**EXERCISE PROMPT:**
Retype word for word the stretch of entries below from the line that has "This screenshot has height=222, width=419." through the line that has "Given: Select the", and omit the pictures.

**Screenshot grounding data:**
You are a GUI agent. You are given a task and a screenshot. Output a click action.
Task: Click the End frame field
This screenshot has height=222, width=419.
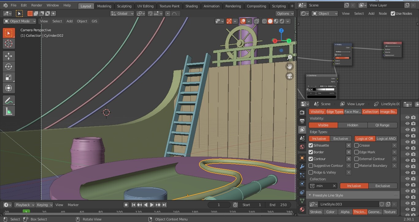point(278,205)
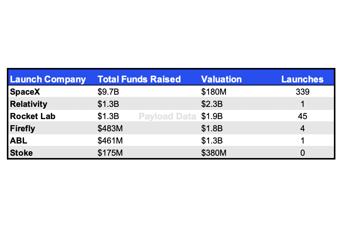The width and height of the screenshot is (340, 229).
Task: Click the Launch Company column header
Action: click(48, 79)
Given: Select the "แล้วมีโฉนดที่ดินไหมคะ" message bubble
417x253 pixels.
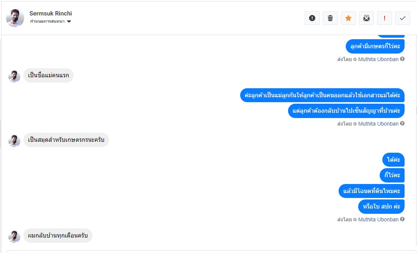Looking at the screenshot, I should pos(371,191).
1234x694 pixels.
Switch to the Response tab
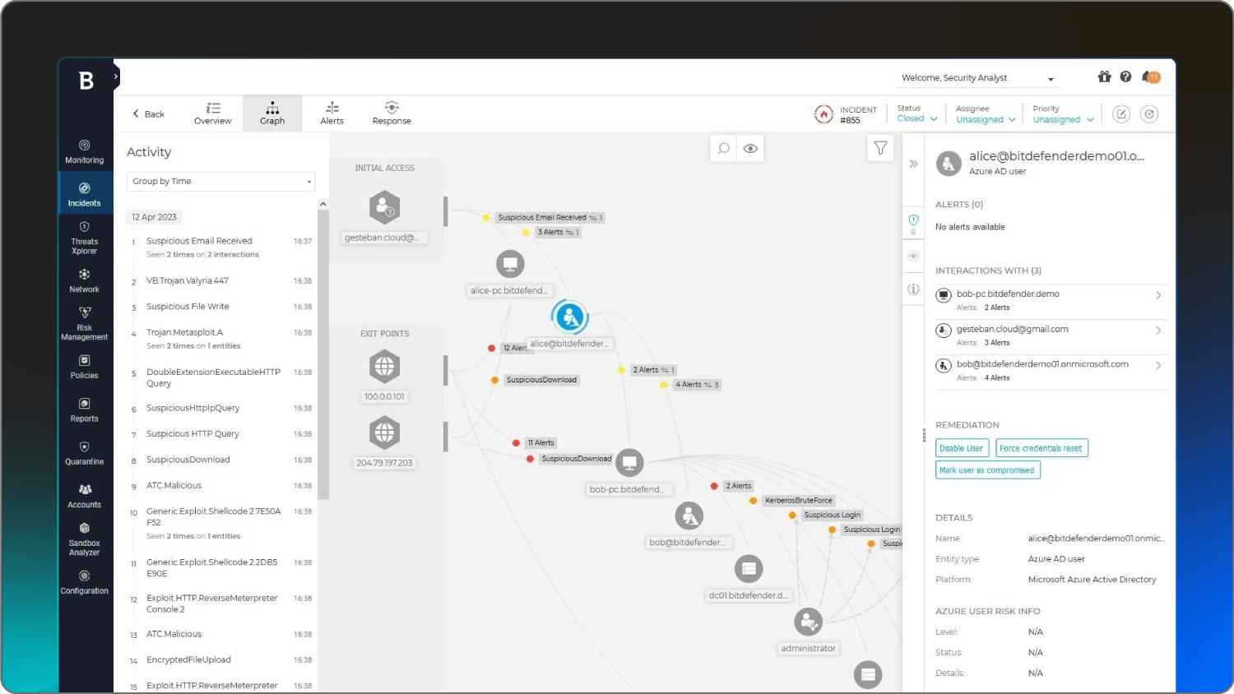392,113
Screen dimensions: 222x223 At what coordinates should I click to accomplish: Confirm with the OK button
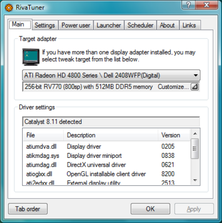pos(150,209)
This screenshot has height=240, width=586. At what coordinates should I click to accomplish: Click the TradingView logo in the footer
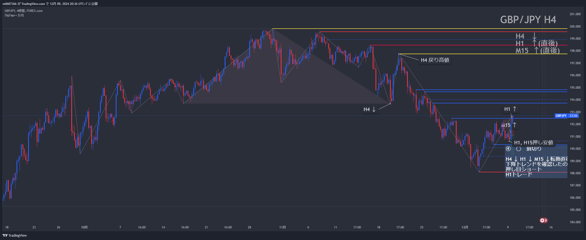click(15, 235)
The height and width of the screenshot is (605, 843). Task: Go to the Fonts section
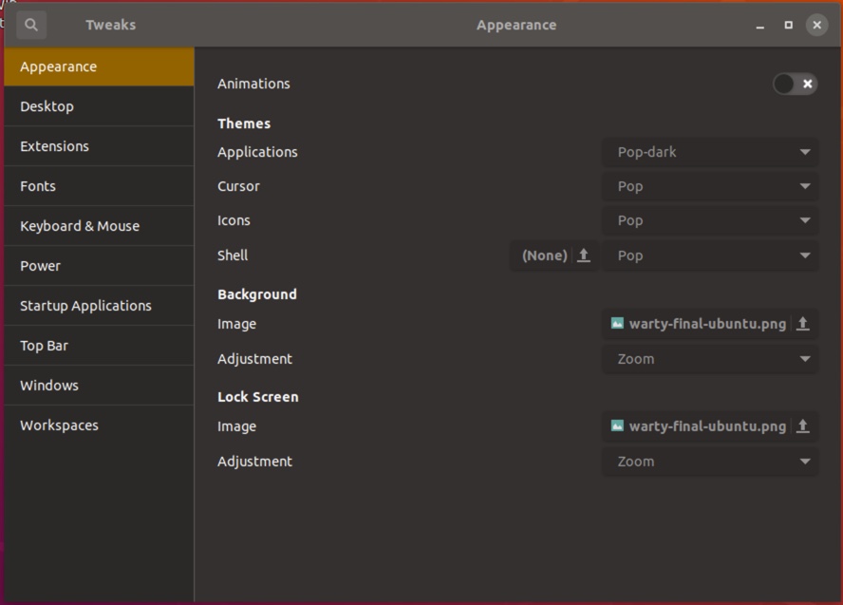point(38,186)
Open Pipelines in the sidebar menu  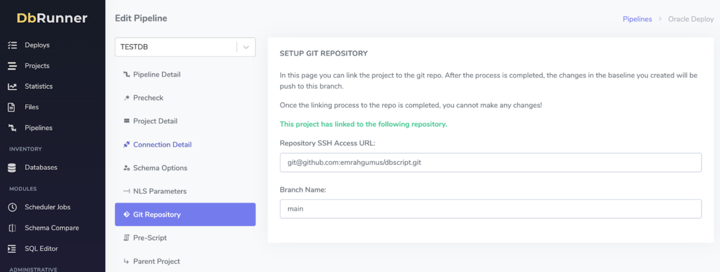[39, 128]
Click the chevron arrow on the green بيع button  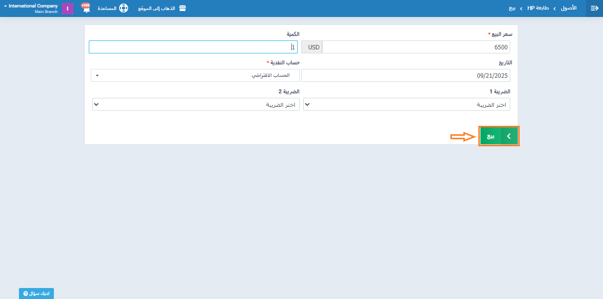pos(509,136)
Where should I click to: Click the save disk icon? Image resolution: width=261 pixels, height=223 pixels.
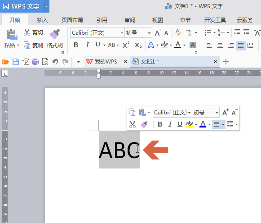pyautogui.click(x=16, y=62)

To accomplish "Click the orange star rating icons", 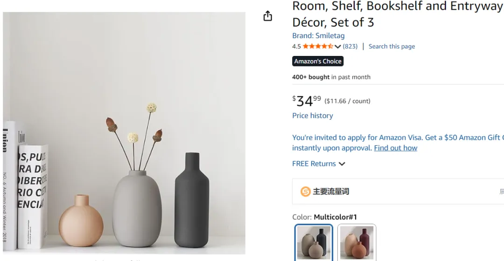I will point(318,46).
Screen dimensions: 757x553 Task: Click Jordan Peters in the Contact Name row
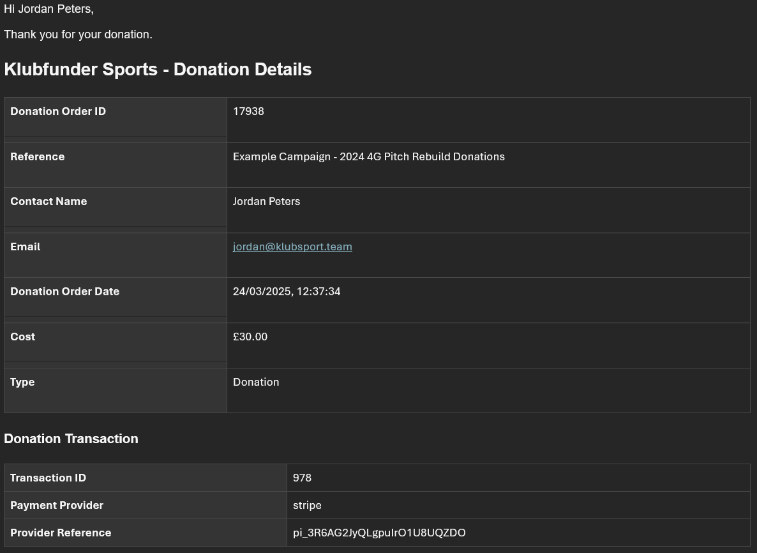coord(266,202)
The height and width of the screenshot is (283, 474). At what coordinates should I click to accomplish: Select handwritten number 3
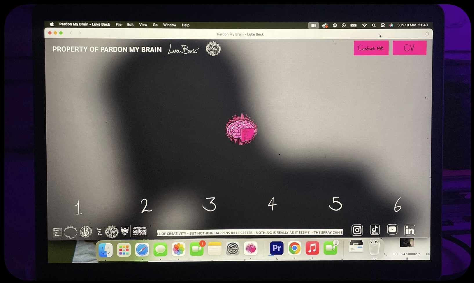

**ANSWER SECTION:**
This screenshot has height=222, width=419.
point(278,205)
The width and height of the screenshot is (340, 229).
Task: Click the Launch Company column header
Action: click(48, 79)
Given: Select the "แล้วมีโฉนดที่ดินไหมคะ" message bubble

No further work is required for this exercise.